-- START SUPPLIED MATERIAL --

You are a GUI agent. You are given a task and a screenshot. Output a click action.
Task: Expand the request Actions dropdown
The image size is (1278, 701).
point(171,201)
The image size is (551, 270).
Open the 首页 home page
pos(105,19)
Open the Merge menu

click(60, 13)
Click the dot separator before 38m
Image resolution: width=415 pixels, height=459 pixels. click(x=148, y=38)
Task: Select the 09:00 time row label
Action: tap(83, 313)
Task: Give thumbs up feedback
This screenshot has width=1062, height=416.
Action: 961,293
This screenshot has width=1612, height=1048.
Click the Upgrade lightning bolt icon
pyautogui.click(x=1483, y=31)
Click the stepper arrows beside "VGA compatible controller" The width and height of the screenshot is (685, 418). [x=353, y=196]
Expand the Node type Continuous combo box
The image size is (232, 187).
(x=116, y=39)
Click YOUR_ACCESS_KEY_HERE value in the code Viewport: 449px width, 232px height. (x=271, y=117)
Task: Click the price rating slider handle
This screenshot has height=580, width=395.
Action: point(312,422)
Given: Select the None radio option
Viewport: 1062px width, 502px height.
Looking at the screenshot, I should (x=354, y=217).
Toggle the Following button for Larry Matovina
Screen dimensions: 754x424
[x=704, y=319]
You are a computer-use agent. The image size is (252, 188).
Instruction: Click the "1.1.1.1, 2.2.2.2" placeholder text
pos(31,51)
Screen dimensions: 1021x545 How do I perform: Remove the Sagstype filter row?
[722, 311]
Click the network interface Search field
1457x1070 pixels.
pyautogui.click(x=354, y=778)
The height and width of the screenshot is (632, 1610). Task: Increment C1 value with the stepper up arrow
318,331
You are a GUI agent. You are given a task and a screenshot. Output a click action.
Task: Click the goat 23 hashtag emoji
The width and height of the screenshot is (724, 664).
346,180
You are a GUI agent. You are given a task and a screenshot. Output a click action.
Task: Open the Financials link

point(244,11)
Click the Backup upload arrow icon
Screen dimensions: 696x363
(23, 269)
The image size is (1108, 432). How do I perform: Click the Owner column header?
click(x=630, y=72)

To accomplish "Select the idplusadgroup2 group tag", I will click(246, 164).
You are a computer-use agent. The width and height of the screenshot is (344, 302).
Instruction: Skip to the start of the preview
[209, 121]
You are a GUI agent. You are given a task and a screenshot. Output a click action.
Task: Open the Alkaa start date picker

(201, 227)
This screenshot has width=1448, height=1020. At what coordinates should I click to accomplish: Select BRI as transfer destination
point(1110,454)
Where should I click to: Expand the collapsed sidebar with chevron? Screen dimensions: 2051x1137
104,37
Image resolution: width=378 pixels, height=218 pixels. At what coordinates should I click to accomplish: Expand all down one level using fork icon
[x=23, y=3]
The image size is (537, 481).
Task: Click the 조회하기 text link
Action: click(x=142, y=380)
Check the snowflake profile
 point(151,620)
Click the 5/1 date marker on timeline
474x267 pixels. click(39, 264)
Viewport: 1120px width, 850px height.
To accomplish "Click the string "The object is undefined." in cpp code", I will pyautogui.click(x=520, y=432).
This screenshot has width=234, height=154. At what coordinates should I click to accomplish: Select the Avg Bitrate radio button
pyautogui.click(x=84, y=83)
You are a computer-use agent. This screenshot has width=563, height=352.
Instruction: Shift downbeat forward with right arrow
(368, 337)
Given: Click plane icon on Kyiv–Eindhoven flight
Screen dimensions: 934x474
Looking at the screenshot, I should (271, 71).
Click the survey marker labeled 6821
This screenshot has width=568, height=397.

-- END SUPPLIED MATERIAL --

TASK REQUIREMENTS ::
Reproduce all of the entries above verbatim.

FINISHED ANSWER ::
You are a GUI agent. You are given a task and a screenshot. Output a click action.
Task: Expand the request Actions dropdown
The image size is (1278, 701).
point(171,201)
The image size is (551, 270).
Open the 首页 home page
pos(105,19)
Open the Merge menu

click(60, 13)
Click the dot separator before 38m
Image resolution: width=415 pixels, height=459 pixels. click(x=148, y=38)
Task: Select the 09:00 time row label
Action: tap(83, 313)
Task: Give thumbs up feedback
This screenshot has width=1062, height=416.
Action: 961,293
This screenshot has width=1612, height=1048.
Click the Upgrade lightning bolt icon
pyautogui.click(x=1483, y=31)
Click the stepper arrows beside "VGA compatible controller" The width and height of the screenshot is (685, 418). [x=353, y=196]
Expand the Node type Continuous combo box
The image size is (232, 187).
(x=116, y=39)
Click YOUR_ACCESS_KEY_HERE value in the code Viewport: 449px width, 232px height. (x=271, y=117)
Task: Click the price rating slider handle
This screenshot has height=580, width=395.
Action: point(312,422)
Given: Select the None radio option
Viewport: 1062px width, 502px height.
Looking at the screenshot, I should (x=354, y=217).
Toggle the Following button for Larry Matovina
Screen dimensions: 754x424
[x=704, y=319]
You are a computer-use agent. The image size is (252, 188).
Instruction: Click the "1.1.1.1, 2.2.2.2" placeholder text
pos(31,51)
Screen dimensions: 1021x545 How do I perform: Remove the Sagstype filter row?
[722, 311]
Click the network interface Search field
1457x1070 pixels.
pyautogui.click(x=354, y=778)
The height and width of the screenshot is (632, 1610). Task: Increment C1 value with the stepper up arrow
318,331
You are a GUI agent. You are given a task and a screenshot. Output a click action.
Task: Click the goat 23 hashtag emoji
The width and height of the screenshot is (724, 664).
346,180
You are a GUI agent. You are given a task and a screenshot. Output a click action.
Task: Open the Financials link

point(244,11)
Click the Backup upload arrow icon
Screen dimensions: 696x363
(23, 269)
The image size is (1108, 432). How do I perform: Click the Owner column header?
click(x=630, y=72)

To accomplish "Select the idplusadgroup2 group tag", I will click(246, 164).
You are a computer-use agent. The width and height of the screenshot is (344, 302).
Instruction: Skip to the start of the preview
[209, 121]
You are a GUI agent. You are given a task and a screenshot. Output a click action.
Task: Open the Alkaa start date picker

(201, 227)
This screenshot has width=1448, height=1020. At what coordinates should I click to accomplish: Select BRI as transfer destination
point(1110,454)
Where should I click to: Expand the collapsed sidebar with chevron? Screen dimensions: 2051x1137
104,37
Image resolution: width=378 pixels, height=218 pixels. At what coordinates should I click to accomplish: Expand all down one level using fork icon
[x=23, y=3]
The image size is (537, 481).
Task: Click the 조회하기 text link
Action: click(x=142, y=380)
Check the snowflake profile
 point(151,620)
Click the 5/1 date marker on timeline
474x267 pixels. click(39, 264)
Viewport: 1120px width, 850px height.
To accomplish "Click the string "The object is undefined." in cpp code", I will pyautogui.click(x=520, y=432).
This screenshot has width=234, height=154. At what coordinates should I click to accomplish: Select the Avg Bitrate radio button
pyautogui.click(x=84, y=83)
You are a computer-use agent. This screenshot has width=563, height=352.
Instruction: Shift downbeat forward with right arrow
(368, 337)
Given: Click plane icon on Kyiv–Eindhoven flight
Screen dimensions: 934x474
Looking at the screenshot, I should (271, 71).
Click the survey marker labeled 6821
This screenshot has width=568, height=397.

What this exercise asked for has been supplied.